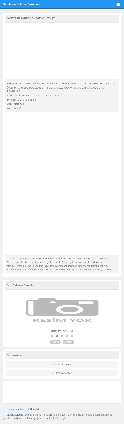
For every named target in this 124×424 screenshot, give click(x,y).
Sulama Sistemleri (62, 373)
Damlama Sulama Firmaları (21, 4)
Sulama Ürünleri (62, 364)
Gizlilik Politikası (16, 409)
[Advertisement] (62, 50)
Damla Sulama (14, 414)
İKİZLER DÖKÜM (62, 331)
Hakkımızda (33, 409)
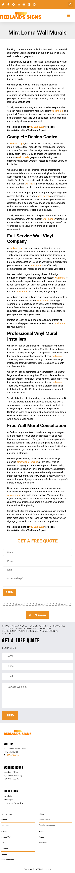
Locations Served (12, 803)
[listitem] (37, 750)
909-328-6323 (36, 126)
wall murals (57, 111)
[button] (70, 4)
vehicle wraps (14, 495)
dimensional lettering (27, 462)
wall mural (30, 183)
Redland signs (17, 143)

_ _ _ _

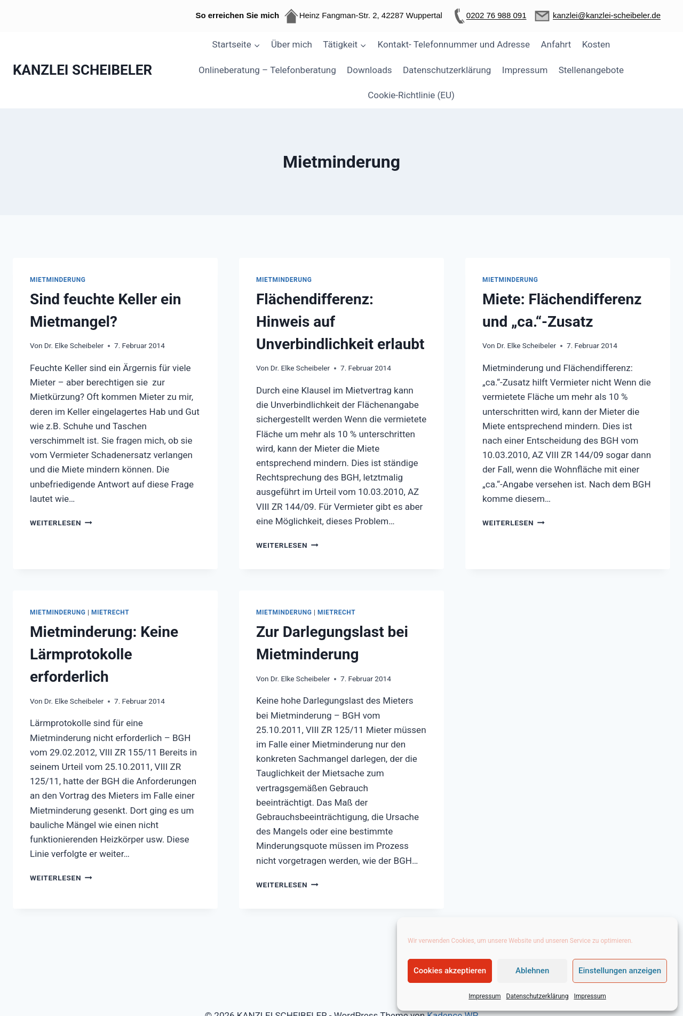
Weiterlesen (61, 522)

_ _ _ _

◆ **Requirement**: Reproduce each item without any change, everything from the line containing "[listitem] (37, 750)" down to the line containing "wall mural (30, 183)", with both of those lines included.

◆ **Exercise output**:
[listitem] (37, 750)
909-328-6323 (36, 126)
wall murals (57, 111)
[button] (70, 4)
vehicle wraps (14, 495)
dimensional lettering (27, 462)
wall mural (30, 183)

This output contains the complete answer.